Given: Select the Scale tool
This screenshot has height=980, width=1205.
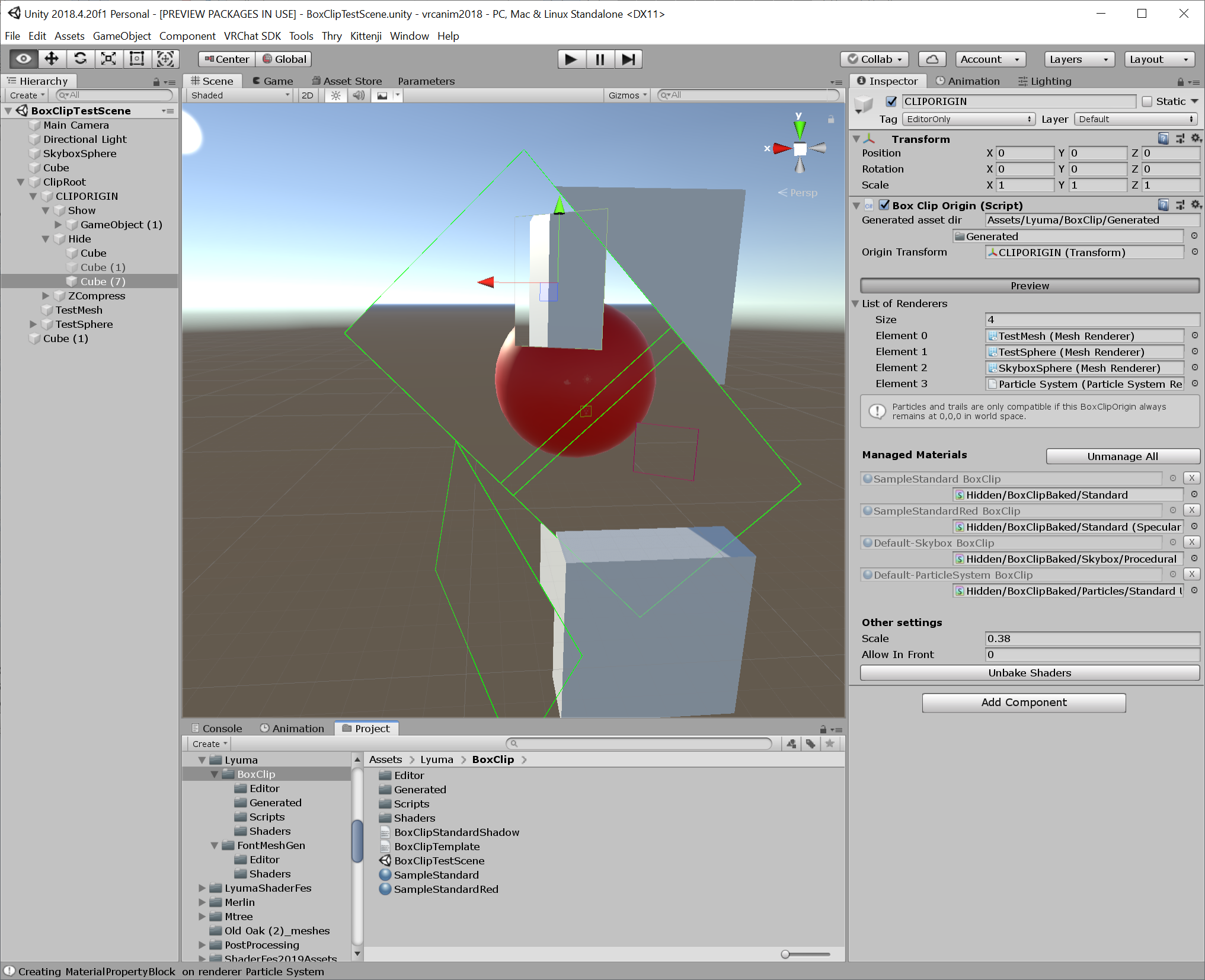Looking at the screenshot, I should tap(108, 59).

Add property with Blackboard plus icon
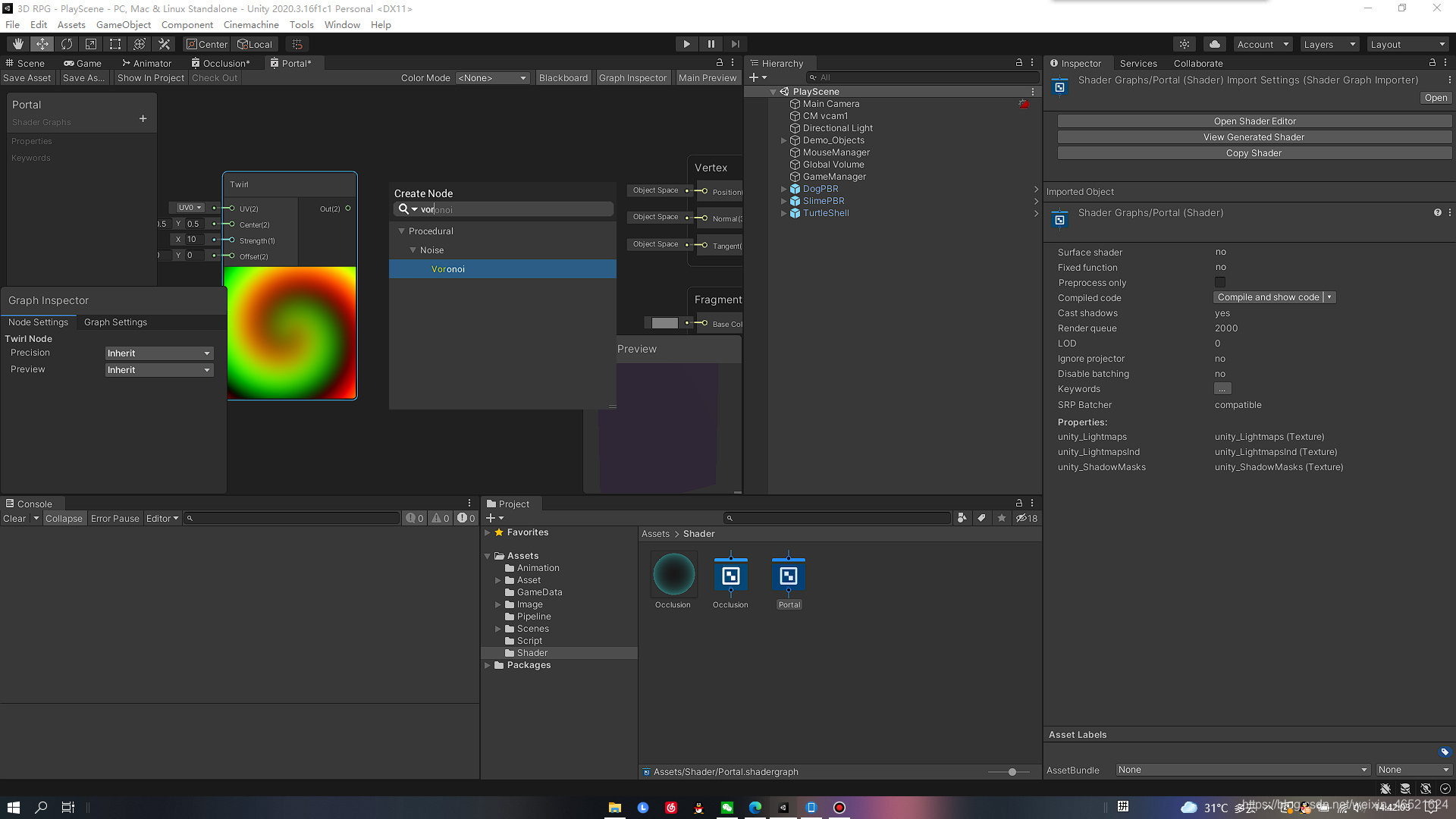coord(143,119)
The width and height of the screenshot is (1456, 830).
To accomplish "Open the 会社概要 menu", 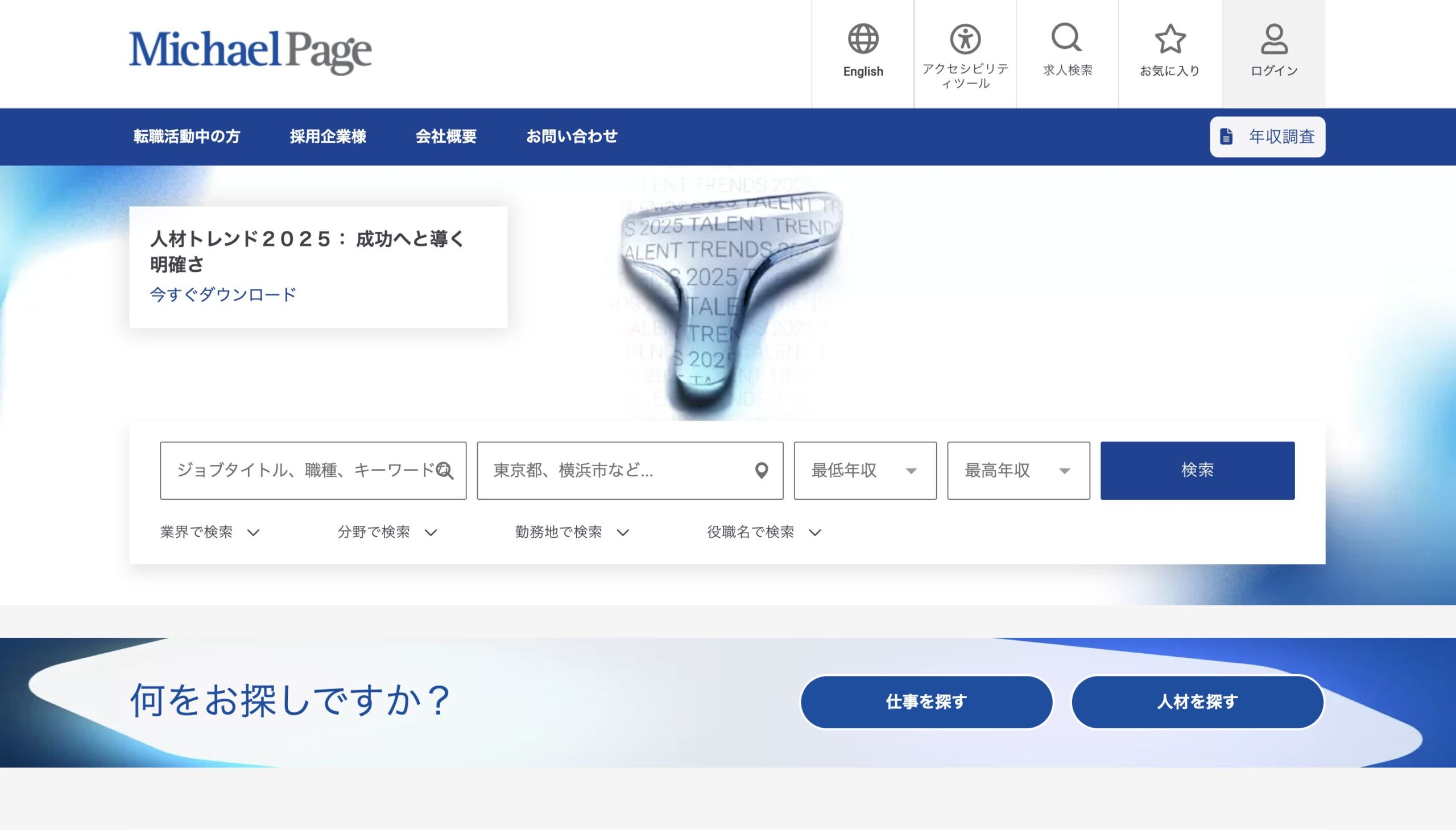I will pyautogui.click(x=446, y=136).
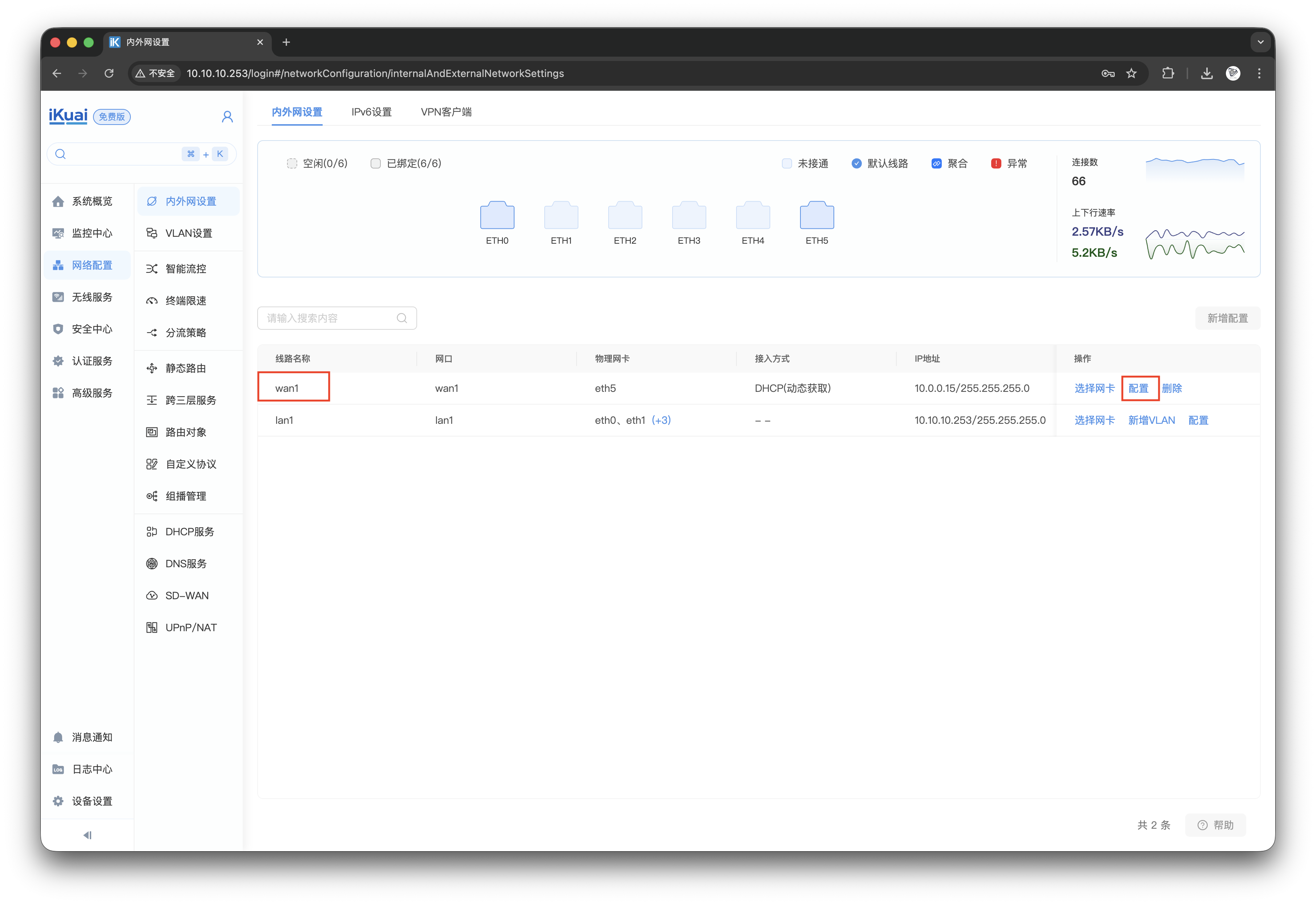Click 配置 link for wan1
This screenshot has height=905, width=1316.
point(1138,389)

→ PROBLEM DESCRIPTION:
The copy should run from the first line of the material above through the line with "The width and", repeated exactly and without pictures.

→ TASK OUTPUT:
Given: Select the Scale tool
This screenshot has height=980, width=1205.
Looking at the screenshot, I should tap(108, 59).

Add property with Blackboard plus icon
coord(143,119)
The width and height of the screenshot is (1456, 830).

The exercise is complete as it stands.